Bryan Lawrence

... personal wiki, blog and notes

More on citation - part two, MST

Yesterday I started talking about how I think one should cite data we hold on behalf of someone else. That discussion isn't yet finished, issues of citing within datasets, and other "standards" for citation still need to be discussed (including how we parse and store them electronically), and I still haven't gotten to addressing any of my points from the original blog entry. Before we go there, it's helpful to discuss our mst radar data set.

The mst radar dataset consists of data from 1990 to the present. Over time the data format and methodology of data collection (i.e. how the raw radar returns are converted to, for example, wind) have changed. Nonetheless, one can imagine someone wanting to cite a timeseries extending back to the beginning or a particular days data, or perhaps the whole thing.

Do we publish the data? We will hold the data in perpetuity, and make it available for scientific use, so in some senses yes 1 (In the same sense as we publish the ashoe data). I'm going to get back to this issue of what I think publication should be for data.

Meanwhile, how should one cite this? Still using the U.S. National Library for Medicine recommendations (pdf), we should probably consider this as an online database.

Things to think about:

The whole thing would then be, for example:

Natural Environment Research Council, Mesosphere-Stratosphere-Troposphere Radar at Aberystwyth, [Internet], British Atmospheric Data Centre (BADC), 1990-, urn http://badc.nerc.ac.uk/data/mst/, [updated Mar 15 2006, downloaded Sep 21 2006, Available from http://badc.nerc.ac.uk/getdata/data_browser/badc/mst/data/mst-products-v2/cartesian] ]

Well, that's obviously horrible. Let's just for a moment imagine our retrieval system was a bit more citation friendly.

In which case the following would be legitimate:

Natural Environment Research Council, Mesosphere-Stratosphere-Troposphere Radar at Aberystwyth, [Internet], British Atmospheric Data Centre (BADC), 1990-, urn badc.nerc.ac.uk/data/mst/v3/upd15032006, [downloaded Sep 21 2006, available from http://badc.nerc.ac.uk/data/mst/v3/]

(In all this, note that in all this, today and yesterday, I have completely removed any reference to the physical location of the database (eg, London, or in our case, The physical location is so irrelevant. It made sense to include when one could physically go to an archive and get a copy of a document, but you can't do that with our data. Coming here will get you nothing. Further, we could move the badc from Chilton to Oxford tomorrow, and it would make NO difference to the accuracy of the citation. Why include it then? I think the location convention has to die when applied to electronic retrievals).

Well, that's enough for now. Next we'll consider citing into that archive, and some of the other issues ...

1: Wikipaedia thinks so: "Publishing is the activity of putting information into the public arena. ..." (ret).

Categories: claddier curation metadata

Trackbacks (1)

(Manual trackback to this URI)

Citation, Hosting and Publication (from "Bryan's Blog" on Friday 20 October, 2006)

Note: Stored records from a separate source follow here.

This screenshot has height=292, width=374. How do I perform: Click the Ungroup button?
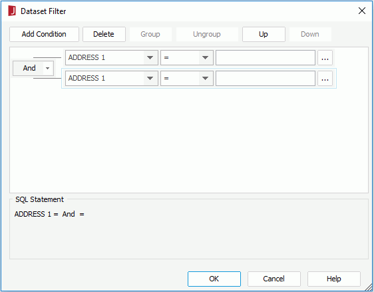(207, 34)
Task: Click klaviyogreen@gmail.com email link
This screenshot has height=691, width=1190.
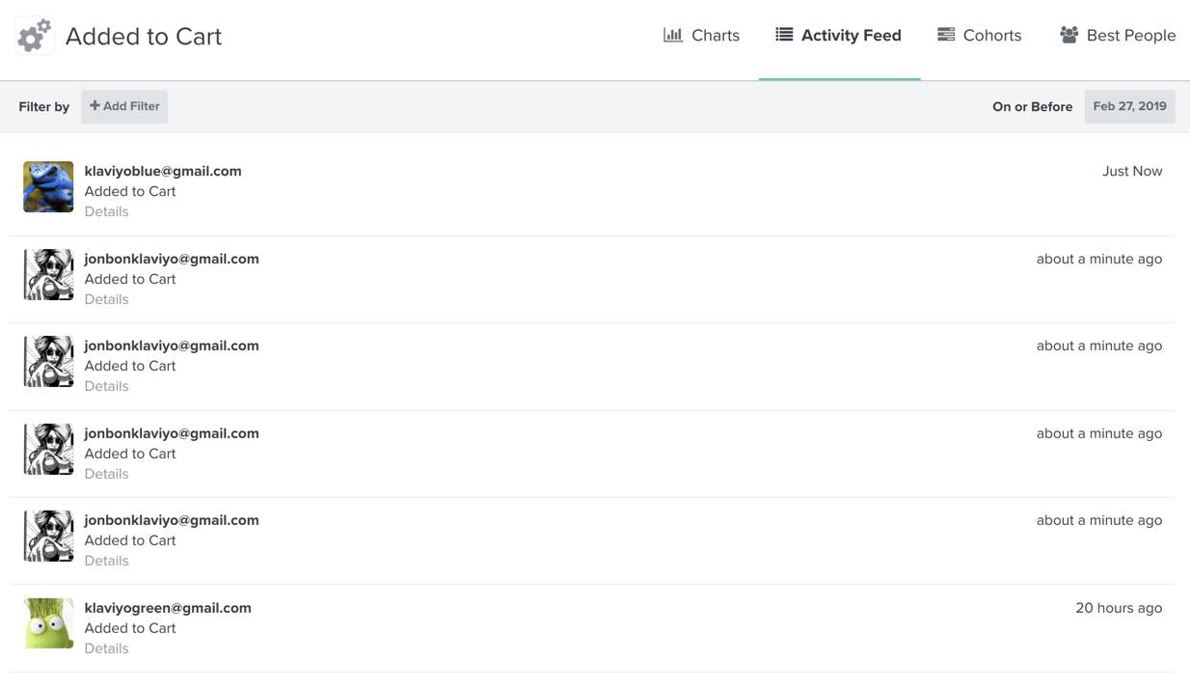Action: (168, 607)
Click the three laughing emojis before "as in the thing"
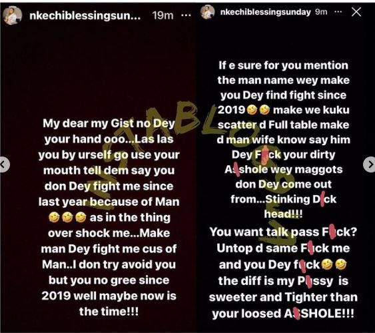 point(67,218)
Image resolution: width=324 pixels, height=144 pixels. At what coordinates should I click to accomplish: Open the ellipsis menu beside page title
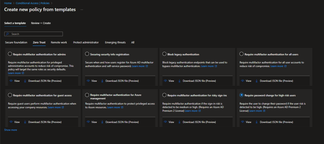click(82, 10)
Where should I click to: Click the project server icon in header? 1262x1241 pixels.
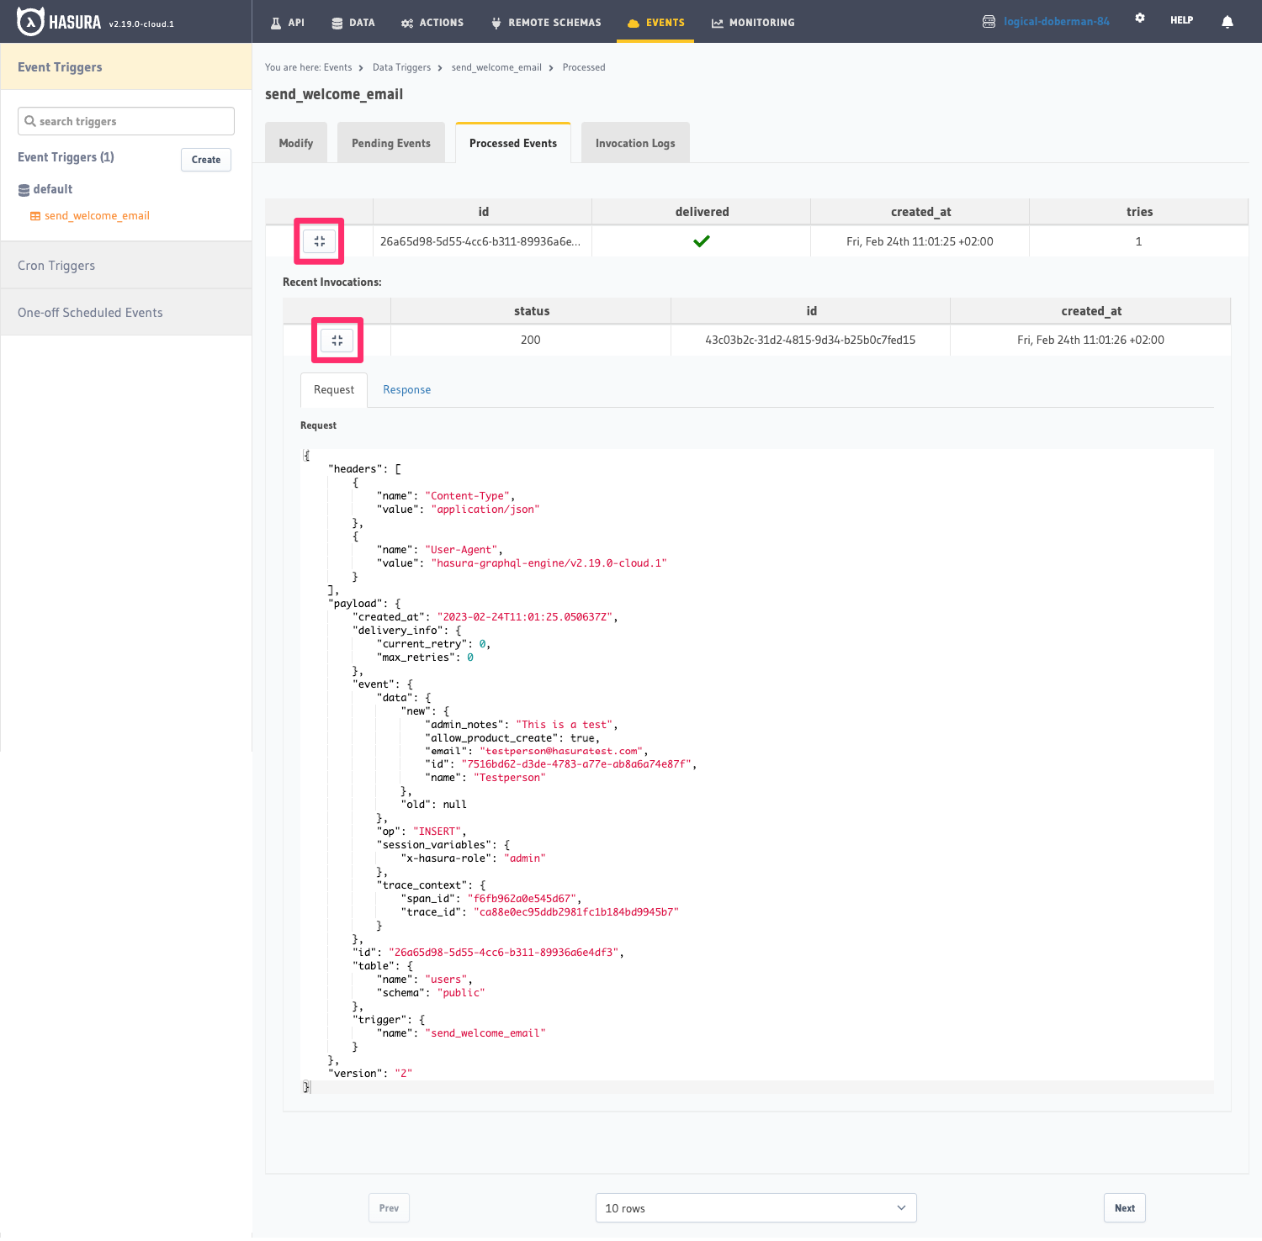pyautogui.click(x=989, y=22)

Returning to my series on citation (parts one, two, and three). My last example was an MST data set held at the BADC, and I was suggesting something like this (for a citation) ...

Comments (3)

Chris Rusbridge on Tuesday 07 November, 2006:

'Our first issue is: "Who is the author?". I think this is a case where this is a NERC facility, so it is NERC.'

I've been very interested by your series of blogs on data citations (including later ones; I wasn't sure where best to place this comment). If we are to change behaviours, we need to look at the motivating factors for scientists to do difficult things with data, regarding it as important as the words they write in their articles. I think data citations are a critical part of this. But all your examples, as in the quote above, imagine only a corporate author. This might be appropriate for MST data (although shouldn't the scientific leadership get some credit for the work they do in this particular form of endeavour rather than others?), but we know there are cases where at least parts of (or contributions to) the data are made by individuals that are worth crediting.

Would you consider adding examples with personal authorship, and also finer granularity, in your later thoughts on this?

Bryan on Tuesday 07 November, 2006:

Certainly personal authorship is where we want to go ... but regrettably nearly all our datasets are not organised so the actual authors pop out (for example, individual's datasets are generally aggregated into thematic programme holding datasets).
That's one of the key changes we in the archive need to achieve ...
but yes, I will eventually get personal author examples up!

pflmajsp on Monday 22 June, 2009:

4rl06o <a href="http://rviaghgqzbvs.com/">rviaghgqzbvs</a>, [url=http://bdsaaukwpxlz.com/]bdsaaukwpxlz[/url], [link=http://gttrdcktddcn.com/]gttrdcktddcn[/link], http://dzogoxcbvnjx.com/

Add a Comment

What is 96+73?
Name
URI
Comment
Comments are text only.
The math question is to ensure you are a human!

This page last modified Friday 22 September, 2006
DISCLAIMER: This is a personal blog. Nothing written here reflects an official opinion of my employer or any funding agency.